There is growing global concern over the outbreak of new diseases and disease conditions. This makes it pertinent to synthesise new drugs to protect the society from any undesirable health conditions. The developmental process of a new drug molecule is cost-ineffective involving more than a billion Euros and particularly time-consuming taking about 10 to 15 years. In order to consider a newly synthesised drug molecule safe for human administration, the drug must undergo two stages, namely, preclinical and clinical trials in the drug developmental process. During the preclinical stages, the efficacy, toxicity and pharmacokinetics-pharmacodynamics (PK-PD) based data of the drugs are collected. It has been found that one out of ten drugs tested fail in the clinical trials owing to inefficient and unsuitable models available for the preclinical trial stage of the drug development process [1].

Conventionally, the preclinical stage in the drug developmental process involves implementation of two techniques namely, in vitro cell culture assay and in vivo animal experimentation. The preliminary in vitro cell culture assays performed using human-derived cells, facilitate to understand the cytotoxic effect of a chosen drug molecule [2]. However, the 2D cell culture assay that involves culturing of human-derived cells in petri dishes and multi-well plates does not mimic the physiological environment as the cells suffer from incomplete maturation, in addition, also lack complete functional development due to their confinement and growth in 2D space. Most importantly, 2D cell culture assay lack the organ-organ or tissue-tissue interaction and as a result cannot predict the complex drug metabolism and the effect of metabolite activity on non-target tissues [1,3]. Use of suitable animal models to test the in vivo drug efficacy and toxicity is another generally used method in the preclinical stage of drug development. Performing drug efficacy and toxicity experiments on animals take into consideration the multi-organ interaction and non-target organ toxicity. Nevertheless, there are ethical concerns over using animals. The use of animals also generates erroneous pharmacological data owing to the inaccuracies involved in extrapolating the results obtained due to species differences. Additionally, performing animal tests involves longer experimentation time and cost-ineffective [1-3].

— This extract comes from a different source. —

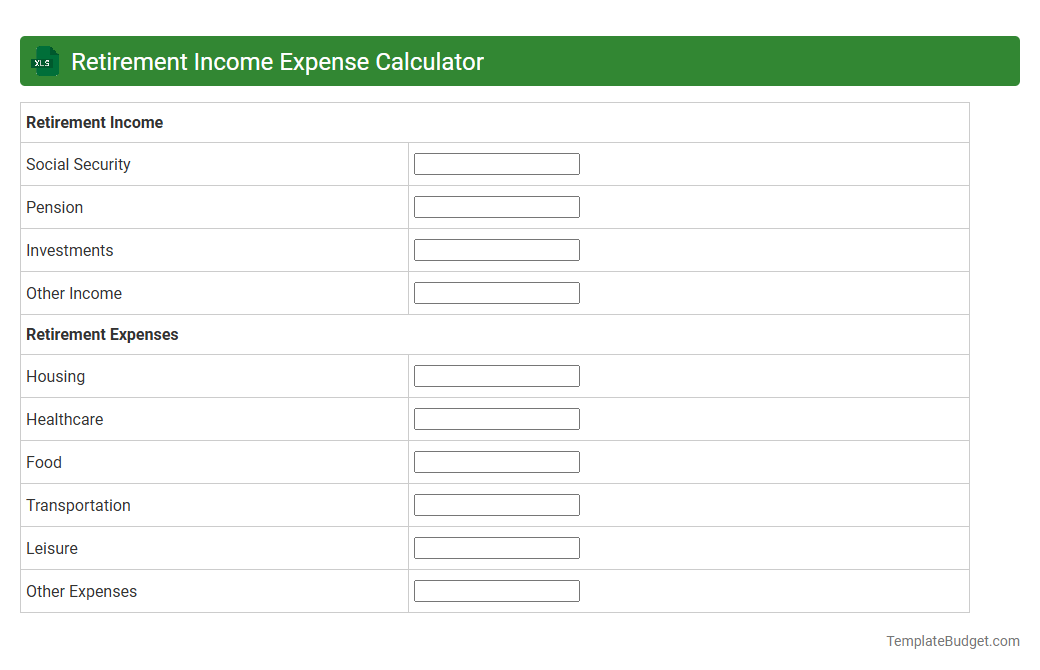This screenshot has width=1040, height=670.
Task: Select the Leisure expense input field
Action: click(496, 547)
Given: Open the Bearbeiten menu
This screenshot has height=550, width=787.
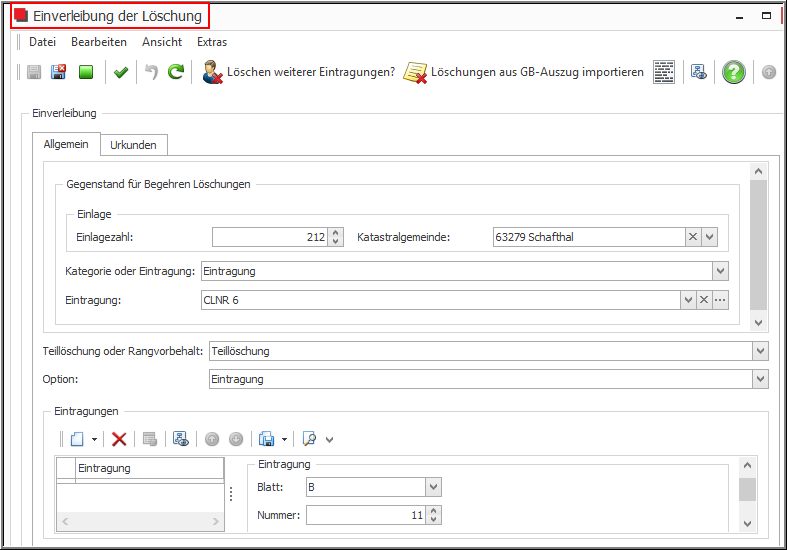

Therefore, a new emerging contemplation of fabrication of multiple Organs-on-a-Chip (MOOC) is gaining attention considering the aforementioned drawbacks of the existing in vitro and in vivo preclinical drug testing methods. An Organs-on-a-chip is a micro-engineered biomimetic device that contains microfluidic channels and chambers populated by living cells, which replicate key functional units of living organs to reconstitute integrated organ-level pathophysiology in vitro. In the European Union, it is believed that in vitro methods will play a major role in future legislation on testing chemicals and also in relation to the seventh amendment to the Cosmetic Directive. Thus, both of these policies demand for an alternative technique to replace animal experiments. Therefore, an extensive interest has been shown by many biotech, pharmaceutical, food and cosmetic industries in applying Organs-on-a-Chip for studying drug, nutrient and xenobiotic absorption and their possible toxic effects [4]. On administration of an oral pharmaceutical drug, major organs that are involved in the drug absorption and metabolism are intestine and liver. The drug is then distributed to different target organs such as brain, heart, lungs, etc. Finally, the drug metabolites are eliminated from the human system with the help of kidney.